The United Kingdom is committed to supporting Vietnam in renewable energy development

That was the statement of the British Ambassador to Vietnam - Mr. Gareth Ward at the Seminar on Renewable Energy Development towards Mitigating Carbon Emission in Vietnam held on March 12, 2019 in Hanoi.

The Seminar was co-organized by the British Embassy in Vietnam, the Department of International Trade (DIT), the Energy Industry Council (EIC), the British Business Group in Vietnam (BBGV) and the Vietnam Energy Association (VEA).

The British Ambassador to Vietnam, Mr. Gareth Ward, said that Vietnam had emerged as an important energy producer in Southeast Asia in recent years. At the same time, the demand for renewable energy development in Vietnam has been rising and the Government is taking initiatives to promote this sector, especially wind and solar power.
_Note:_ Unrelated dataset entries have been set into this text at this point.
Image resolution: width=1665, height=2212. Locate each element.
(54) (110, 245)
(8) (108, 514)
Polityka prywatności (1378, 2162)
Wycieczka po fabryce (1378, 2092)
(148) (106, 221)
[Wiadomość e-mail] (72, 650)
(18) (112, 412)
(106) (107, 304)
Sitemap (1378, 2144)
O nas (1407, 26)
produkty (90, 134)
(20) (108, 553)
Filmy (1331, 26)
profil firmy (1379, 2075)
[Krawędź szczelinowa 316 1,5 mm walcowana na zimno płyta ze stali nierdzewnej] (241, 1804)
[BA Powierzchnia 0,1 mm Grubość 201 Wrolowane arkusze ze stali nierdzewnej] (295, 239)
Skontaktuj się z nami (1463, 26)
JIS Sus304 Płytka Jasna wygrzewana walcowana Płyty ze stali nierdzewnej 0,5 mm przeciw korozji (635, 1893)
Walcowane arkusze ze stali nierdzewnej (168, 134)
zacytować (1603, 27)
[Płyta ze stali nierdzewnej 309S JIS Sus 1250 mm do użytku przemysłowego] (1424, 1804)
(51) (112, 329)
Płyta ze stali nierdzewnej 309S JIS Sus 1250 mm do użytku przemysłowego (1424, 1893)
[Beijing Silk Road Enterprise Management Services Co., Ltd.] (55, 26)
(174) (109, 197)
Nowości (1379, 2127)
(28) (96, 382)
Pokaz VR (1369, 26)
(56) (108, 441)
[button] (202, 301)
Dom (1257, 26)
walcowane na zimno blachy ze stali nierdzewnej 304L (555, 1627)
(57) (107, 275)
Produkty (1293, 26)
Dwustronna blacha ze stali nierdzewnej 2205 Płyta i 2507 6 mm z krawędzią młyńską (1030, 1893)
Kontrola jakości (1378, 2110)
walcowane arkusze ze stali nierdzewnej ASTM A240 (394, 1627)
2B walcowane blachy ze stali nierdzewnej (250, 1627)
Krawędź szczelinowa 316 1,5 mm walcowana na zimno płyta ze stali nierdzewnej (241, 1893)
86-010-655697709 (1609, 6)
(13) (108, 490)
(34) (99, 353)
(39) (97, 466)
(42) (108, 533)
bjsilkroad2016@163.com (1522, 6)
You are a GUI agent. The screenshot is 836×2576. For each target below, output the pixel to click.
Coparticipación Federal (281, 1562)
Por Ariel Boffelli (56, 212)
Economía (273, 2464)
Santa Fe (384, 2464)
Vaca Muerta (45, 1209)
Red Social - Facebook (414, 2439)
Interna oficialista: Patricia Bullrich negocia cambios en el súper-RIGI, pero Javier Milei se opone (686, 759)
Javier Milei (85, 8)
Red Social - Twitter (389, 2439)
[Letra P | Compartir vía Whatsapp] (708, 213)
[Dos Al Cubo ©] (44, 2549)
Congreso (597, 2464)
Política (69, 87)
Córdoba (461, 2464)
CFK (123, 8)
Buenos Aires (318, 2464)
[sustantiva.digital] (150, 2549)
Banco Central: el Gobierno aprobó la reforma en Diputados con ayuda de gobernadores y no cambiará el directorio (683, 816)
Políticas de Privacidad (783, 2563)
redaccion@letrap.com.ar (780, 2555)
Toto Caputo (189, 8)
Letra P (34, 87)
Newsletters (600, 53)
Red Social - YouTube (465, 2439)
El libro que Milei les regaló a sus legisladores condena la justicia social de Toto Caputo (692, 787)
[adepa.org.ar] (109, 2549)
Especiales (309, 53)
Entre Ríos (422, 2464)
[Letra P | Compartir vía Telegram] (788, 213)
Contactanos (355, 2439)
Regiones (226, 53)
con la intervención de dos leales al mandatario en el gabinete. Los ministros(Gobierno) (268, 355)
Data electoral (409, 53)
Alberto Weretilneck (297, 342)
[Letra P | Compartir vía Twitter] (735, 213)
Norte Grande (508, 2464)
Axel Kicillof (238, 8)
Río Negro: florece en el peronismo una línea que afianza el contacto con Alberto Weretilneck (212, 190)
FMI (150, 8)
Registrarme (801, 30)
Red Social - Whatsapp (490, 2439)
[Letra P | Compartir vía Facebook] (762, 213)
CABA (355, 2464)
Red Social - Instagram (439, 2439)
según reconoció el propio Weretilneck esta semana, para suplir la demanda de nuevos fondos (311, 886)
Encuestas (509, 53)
Meanwhile, the UK is the world’s leader in offshore wind energy with the world’s largest offshore wind capacity of 7.6GW. This Seminar will lay a foundation for the UK’s close collaboration with Vietnam and the UK’s supports for Vietnam in the transition from fossil fuels and raising the proportion of renewable energy in the generation mix in years to come.

At the Seminar, representatives of 30 British companies in the area of renewable energy and green finance attended and shared policy approaches, legal framework formulation and experiences on low carbon energy development.

Speaking at the Seminar, Deputy Minister of Industry and Trade Cao Quoc Hung said that in the past 20 years, Vietnam has achieved an impressive gross domestic product (GDP) growth of 6 – 7%. On the other hand, the electricity demand has increased by more than 13% in the period 2000 - 2010; over 11% in the period 2011 - 2016; and around10% in 2018. The constant increase in power demand has created great pressure on investment in power generation facilities, as well as transmission and distribution systems.

Forecasts show that Vietnam's economy will keep on growing at a high rate of 6.5 - 7.5% per year from now until 2030, therefore satisfying energy demand must be prioritized.

One of Vietnam's priority objectives is to develop renewable energy and reduce its dependence on conventional generation types with the aim of protecting the environment.

According to the National Power Development Plan approved by the Prime Minister, the installed capacity of the country will reach 130,000MW by 2030. As such, about 83,000MW of new capacity will need to be developed and put into operation from now until 2030, along with associated transmission and distribution infrastructures.

The renewable energy development strategy until 2030, with vision to 2050, approved by the Government of Vietnam in September 2015 has set specific targets. In particular, the proportion of electricity output from renewable energy sources in the total electricity generation output nationwide will increase from 35% in 2015 to 38% in 2020 and 43% in 2050.

In order to motivate the development of renewable energy to achieve these development targets, the Ministry of Industry and Trade has developed and submitted to the Government for approval and promulgation a series of incentive mechanisms such as FIT (feed-in tariff) for solar power, wind power, waste-to-energy, biomass energy, etc. The Government has issued other preferential policies for investors such as prioritizing credit provision, reduction or exemption of corporate income tax, land lease fee, adoption of standard power purchase agreement, etc.

Through the Seminar, the Ministry of Industry and Trade wished to exchange and obtain the UK’s and international experiences in low carbon energy  and renewable energy development; exchanging solutions, cooperation opportunities, possibilities of accessing financial resources from international and British financial institutions for renewable energy projects in Vietnam.